> _Word and item position data_:
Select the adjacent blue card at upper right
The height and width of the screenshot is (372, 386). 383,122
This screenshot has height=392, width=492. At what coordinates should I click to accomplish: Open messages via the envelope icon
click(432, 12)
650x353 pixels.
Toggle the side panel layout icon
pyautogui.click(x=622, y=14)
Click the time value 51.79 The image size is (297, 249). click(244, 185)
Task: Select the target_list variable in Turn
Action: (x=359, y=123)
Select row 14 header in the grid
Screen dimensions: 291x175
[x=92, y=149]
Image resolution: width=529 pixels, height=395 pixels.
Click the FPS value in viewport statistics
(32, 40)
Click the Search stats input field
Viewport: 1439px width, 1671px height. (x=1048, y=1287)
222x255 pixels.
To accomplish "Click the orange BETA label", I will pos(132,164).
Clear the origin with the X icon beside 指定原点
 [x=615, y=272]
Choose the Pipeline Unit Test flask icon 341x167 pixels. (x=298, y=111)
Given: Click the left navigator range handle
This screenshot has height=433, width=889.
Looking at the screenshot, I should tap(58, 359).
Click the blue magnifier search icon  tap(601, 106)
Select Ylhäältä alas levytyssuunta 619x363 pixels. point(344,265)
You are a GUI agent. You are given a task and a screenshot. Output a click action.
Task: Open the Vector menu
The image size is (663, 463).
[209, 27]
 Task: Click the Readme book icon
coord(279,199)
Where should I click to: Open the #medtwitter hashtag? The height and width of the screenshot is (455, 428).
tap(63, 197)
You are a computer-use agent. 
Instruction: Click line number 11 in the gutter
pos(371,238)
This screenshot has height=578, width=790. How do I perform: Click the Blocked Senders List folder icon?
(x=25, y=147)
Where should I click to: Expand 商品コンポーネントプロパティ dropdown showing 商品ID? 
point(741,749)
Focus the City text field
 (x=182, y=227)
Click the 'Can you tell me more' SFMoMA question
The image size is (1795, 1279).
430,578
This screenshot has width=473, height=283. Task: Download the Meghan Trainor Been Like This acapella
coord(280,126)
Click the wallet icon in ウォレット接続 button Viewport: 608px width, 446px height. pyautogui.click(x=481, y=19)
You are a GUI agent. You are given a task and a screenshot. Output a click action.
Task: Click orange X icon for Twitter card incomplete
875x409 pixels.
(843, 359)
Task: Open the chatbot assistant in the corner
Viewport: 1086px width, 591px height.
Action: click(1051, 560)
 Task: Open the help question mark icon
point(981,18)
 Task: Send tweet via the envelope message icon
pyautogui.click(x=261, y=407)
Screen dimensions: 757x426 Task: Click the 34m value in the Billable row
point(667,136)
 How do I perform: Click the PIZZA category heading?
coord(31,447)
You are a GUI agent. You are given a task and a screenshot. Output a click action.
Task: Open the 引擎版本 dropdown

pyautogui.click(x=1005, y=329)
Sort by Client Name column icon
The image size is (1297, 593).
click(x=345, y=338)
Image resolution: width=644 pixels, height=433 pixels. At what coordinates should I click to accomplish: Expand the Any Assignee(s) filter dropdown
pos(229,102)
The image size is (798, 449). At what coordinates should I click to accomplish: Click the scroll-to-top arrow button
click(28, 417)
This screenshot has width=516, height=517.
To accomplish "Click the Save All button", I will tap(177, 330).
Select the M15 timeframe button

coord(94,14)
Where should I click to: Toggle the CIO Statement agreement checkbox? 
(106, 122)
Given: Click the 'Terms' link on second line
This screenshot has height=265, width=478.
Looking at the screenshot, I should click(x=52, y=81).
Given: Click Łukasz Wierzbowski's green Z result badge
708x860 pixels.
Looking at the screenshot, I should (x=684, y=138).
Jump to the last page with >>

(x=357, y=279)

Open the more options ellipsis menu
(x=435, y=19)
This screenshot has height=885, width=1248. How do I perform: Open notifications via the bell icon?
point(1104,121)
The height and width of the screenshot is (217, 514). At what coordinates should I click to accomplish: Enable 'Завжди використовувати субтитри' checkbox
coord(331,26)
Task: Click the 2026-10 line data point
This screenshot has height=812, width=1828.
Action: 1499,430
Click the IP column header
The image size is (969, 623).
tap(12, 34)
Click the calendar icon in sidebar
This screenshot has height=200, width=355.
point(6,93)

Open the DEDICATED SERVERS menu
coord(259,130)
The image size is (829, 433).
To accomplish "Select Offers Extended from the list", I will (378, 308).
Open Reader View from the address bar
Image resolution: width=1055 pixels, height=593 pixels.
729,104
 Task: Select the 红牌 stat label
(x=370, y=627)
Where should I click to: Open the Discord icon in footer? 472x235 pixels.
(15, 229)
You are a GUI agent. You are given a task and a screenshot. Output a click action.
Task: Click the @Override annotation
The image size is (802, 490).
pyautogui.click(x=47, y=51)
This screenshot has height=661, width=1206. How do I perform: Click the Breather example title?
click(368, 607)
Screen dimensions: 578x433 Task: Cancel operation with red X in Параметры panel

> _WHAT YOU WILL DO_:
Reproduce all of the items above verbatim, keeping every line unchanged and in its original order.

> _COMPLETE OUTPUT_:
Select the adjacent blue card at upper right
The height and width of the screenshot is (372, 386). 383,122
This screenshot has height=392, width=492. At what coordinates should I click to accomplish: Open messages via the envelope icon
click(432, 12)
650x353 pixels.
Toggle the side panel layout icon
pyautogui.click(x=622, y=14)
Click the time value 51.79 The image size is (297, 249). click(244, 185)
Task: Select the target_list variable in Turn
Action: (x=359, y=123)
Select row 14 header in the grid
Screen dimensions: 291x175
[x=92, y=149]
Image resolution: width=529 pixels, height=395 pixels.
Click the FPS value in viewport statistics
(32, 40)
Click the Search stats input field
Viewport: 1439px width, 1671px height. (x=1048, y=1287)
222x255 pixels.
To accomplish "Click the orange BETA label", I will pos(132,164).
Clear the origin with the X icon beside 指定原点
 [x=615, y=272]
Choose the Pipeline Unit Test flask icon 341x167 pixels. (x=298, y=111)
Given: Click the left navigator range handle
This screenshot has height=433, width=889.
Looking at the screenshot, I should tap(58, 359).
Click the blue magnifier search icon  tap(601, 106)
Select Ylhäältä alas levytyssuunta 619x363 pixels. point(344,265)
You are a GUI agent. You are given a task and a screenshot. Output a click action.
Task: Open the Vector menu
The image size is (663, 463).
[209, 27]
 Task: Click the Readme book icon
coord(279,199)
Where should I click to: Open the #medtwitter hashtag? The height and width of the screenshot is (455, 428).
tap(63, 197)
You are a computer-use agent. 
Instruction: Click line number 11 in the gutter
pos(371,238)
This screenshot has height=578, width=790. How do I perform: Click the Blocked Senders List folder icon?
(x=25, y=147)
Where should I click to: Expand 商品コンポーネントプロパティ dropdown showing 商品ID? 
point(741,749)
Focus the City text field
 (x=182, y=227)
Click the 'Can you tell me more' SFMoMA question
The image size is (1795, 1279).
430,578
This screenshot has width=473, height=283. Task: Download the Meghan Trainor Been Like This acapella
coord(280,126)
Click the wallet icon in ウォレット接続 button Viewport: 608px width, 446px height. pyautogui.click(x=481, y=19)
You are a GUI agent. You are given a task and a screenshot. Output a click action.
Task: Click orange X icon for Twitter card incomplete
875x409 pixels.
(843, 359)
Task: Open the chatbot assistant in the corner
Viewport: 1086px width, 591px height.
Action: click(1051, 560)
 Task: Open the help question mark icon
point(981,18)
 Task: Send tweet via the envelope message icon
pyautogui.click(x=261, y=407)
Screen dimensions: 757x426 Task: Click the 34m value in the Billable row
point(667,136)
 How do I perform: Click the PIZZA category heading?
coord(31,447)
You are a GUI agent. You are given a task and a screenshot. Output a click action.
Task: Open the 引擎版本 dropdown

pyautogui.click(x=1005, y=329)
Sort by Client Name column icon
The image size is (1297, 593).
click(x=345, y=338)
Image resolution: width=644 pixels, height=433 pixels. At what coordinates should I click to accomplish: Expand the Any Assignee(s) filter dropdown
pos(229,102)
The image size is (798, 449). At what coordinates should I click to accomplish: Click the scroll-to-top arrow button
click(28, 417)
This screenshot has width=516, height=517.
To accomplish "Click the Save All button", I will tap(177, 330).
Select the M15 timeframe button

coord(94,14)
Where should I click to: Toggle the CIO Statement agreement checkbox? 
(106, 122)
Given: Click the 'Terms' link on second line
This screenshot has height=265, width=478.
Looking at the screenshot, I should click(x=52, y=81).
Given: Click Łukasz Wierzbowski's green Z result badge
708x860 pixels.
Looking at the screenshot, I should (x=684, y=138).
Jump to the last page with >>

(x=357, y=279)

Open the more options ellipsis menu
(x=435, y=19)
This screenshot has height=885, width=1248. How do I perform: Open notifications via the bell icon?
point(1104,121)
The height and width of the screenshot is (217, 514). At what coordinates should I click to accomplish: Enable 'Завжди використовувати субтитри' checkbox
coord(331,26)
Task: Click the 2026-10 line data point
This screenshot has height=812, width=1828.
Action: 1499,430
Click the IP column header
The image size is (969, 623).
tap(12, 34)
Click the calendar icon in sidebar
This screenshot has height=200, width=355.
point(6,93)

Open the DEDICATED SERVERS menu
coord(259,130)
The image size is (829, 433).
To accomplish "Select Offers Extended from the list", I will (378, 308).
Open Reader View from the address bar
Image resolution: width=1055 pixels, height=593 pixels.
729,104
 Task: Select the 红牌 stat label
(x=370, y=627)
Where should I click to: Open the Discord icon in footer? 472x235 pixels.
(15, 229)
You are a GUI agent. You are given a task and a screenshot. Output a click action.
Task: Click the @Override annotation
The image size is (802, 490).
pyautogui.click(x=47, y=51)
This screenshot has height=661, width=1206. How do I perform: Click the Breather example title?
click(368, 607)
Screen dimensions: 578x433 Task: Cancel operation with red X in Параметры panel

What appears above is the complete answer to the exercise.